Methods: Patients with intracranial malignant tumor requiring craniotomy were prospectively enrolled according to
the inclusion criteria. Genotypes of CYP2C9*1 or *3 and CYP2C19*1, *2 or *3 were determined by real time PCR
(TaqMan probe) method. Serum concentrations of phenytoin on the 4th and 7th day after oral administration were
determined using fluorescence polarization immunoassay. The PPK parameters were estimated using Nonlinear
Mixed Effects Models (NONMEM) and internal validation was performed using bootstraps. The predictive performance
of the final model was evaluated by Normalized Predictive Distribution Errors (NPDEs) and diagnostic goodness-
Results: A total of 390 serum samples were collected from 170 patients in PPK model building group. The population
typical values for Vm, Km and the apparent volume of distribution (V) in the final model were 17.5 mg/h, 6.41
mg/L and 54.8 L, respectively. Internal validation by bootstraps showed that the final model was stable and reliable.

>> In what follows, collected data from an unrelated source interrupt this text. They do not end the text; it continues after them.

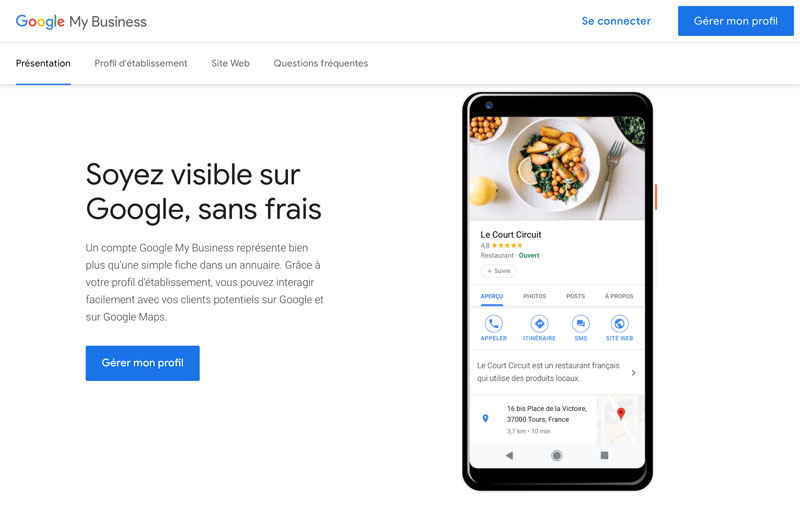800x532 pixels.
Task: Click Gérer mon profil below description
Action: 142,363
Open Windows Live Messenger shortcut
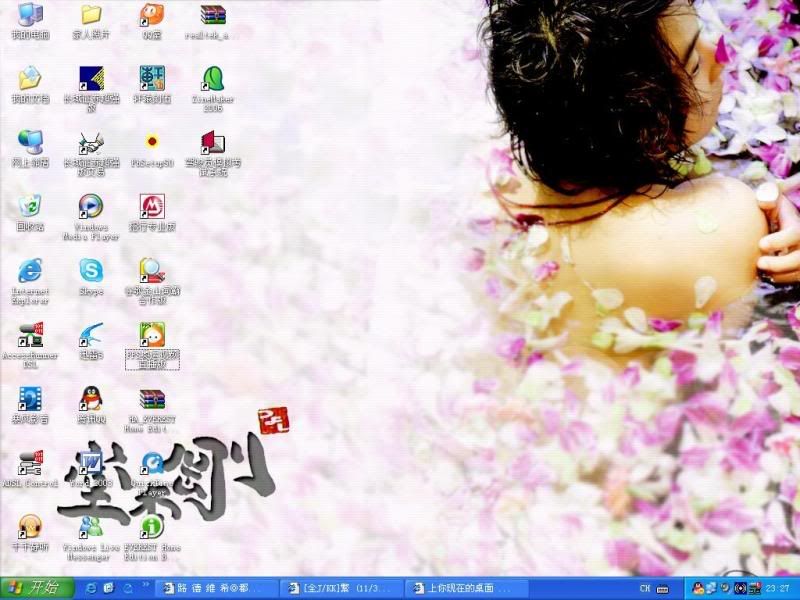Screen dimensions: 800x600 tap(91, 526)
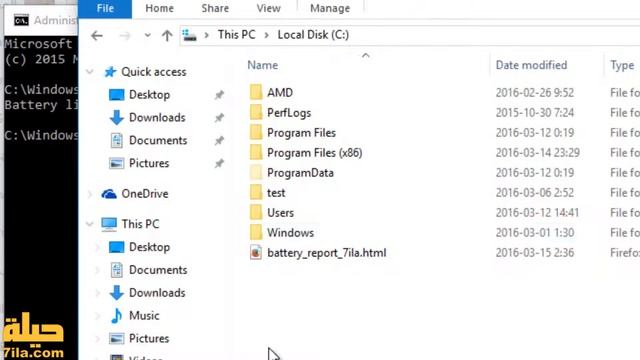The image size is (640, 360).
Task: Open recent locations dropdown chevron
Action: click(x=147, y=36)
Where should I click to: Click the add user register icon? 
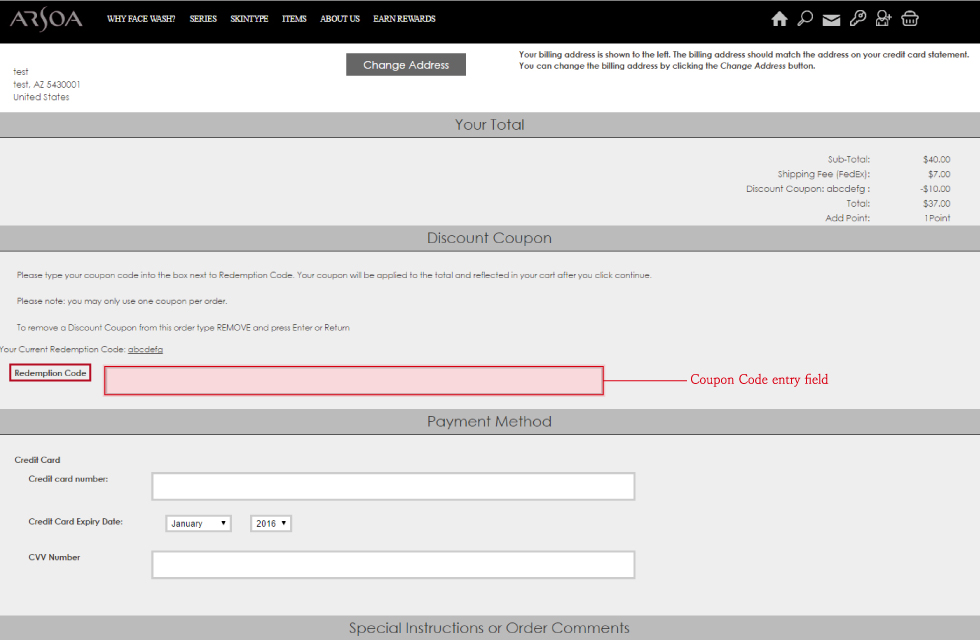click(883, 18)
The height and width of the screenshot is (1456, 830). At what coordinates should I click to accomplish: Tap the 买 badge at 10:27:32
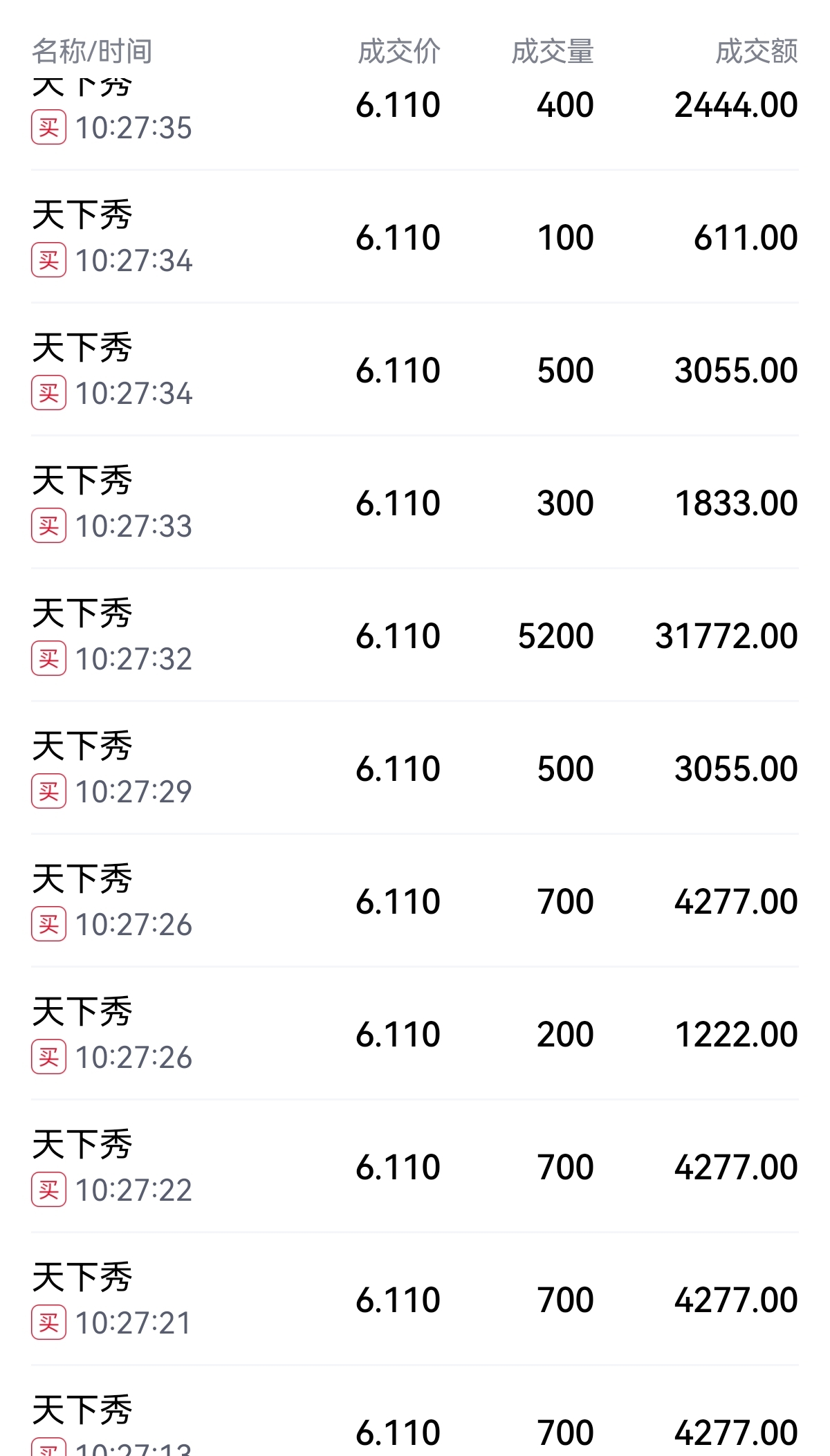[x=48, y=659]
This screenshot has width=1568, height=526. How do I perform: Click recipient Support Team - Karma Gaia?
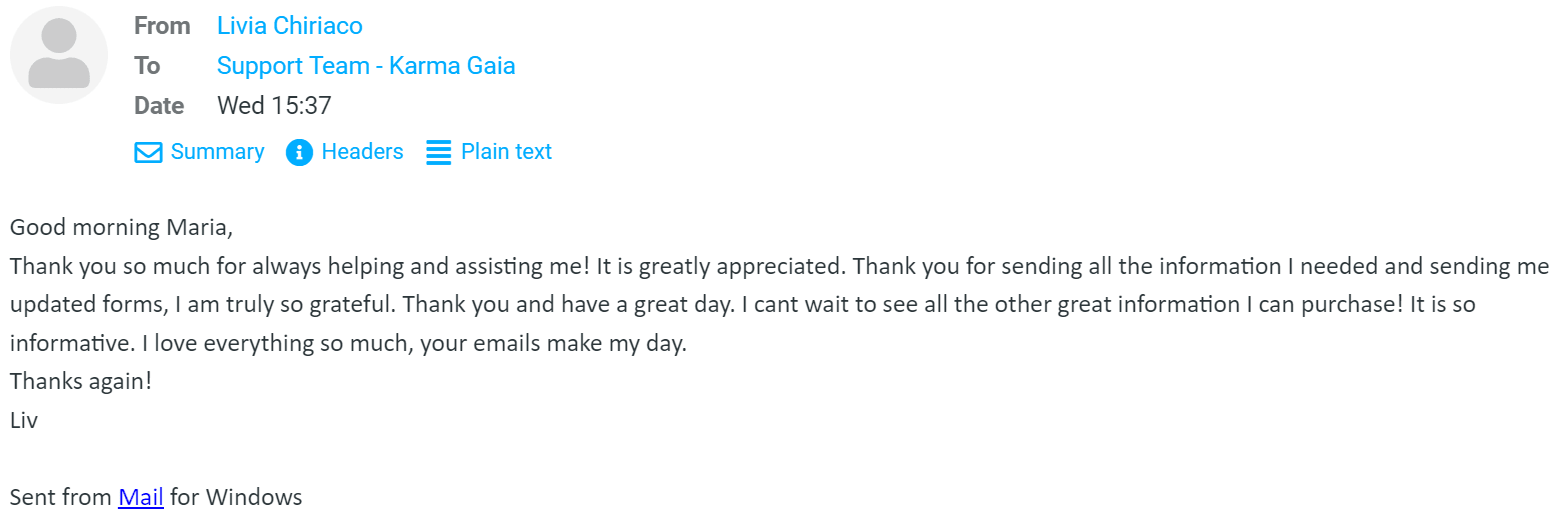click(x=366, y=66)
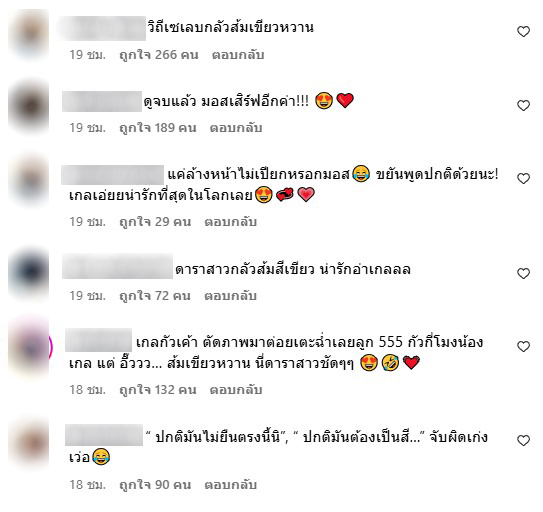Open the ถูกใจ 132 คน likes list

pyautogui.click(x=158, y=390)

NPDEs with a normal distribution and a scatterplot with symmetrical distribution showed that the final model had
good predictive capability. Individualized dose regimens of additional 40 patients in the external validation group
were designed by the present final PPK model. The percentages of patients with serum concentrations within the
therapeutic range were 61.53% (24/39) on the 4th day and 94.87% (37/39) on the 7th day, which were higher than the
39.33% (59/150) and 52.10% (87/167) of above 170 patients (P < 0.0001).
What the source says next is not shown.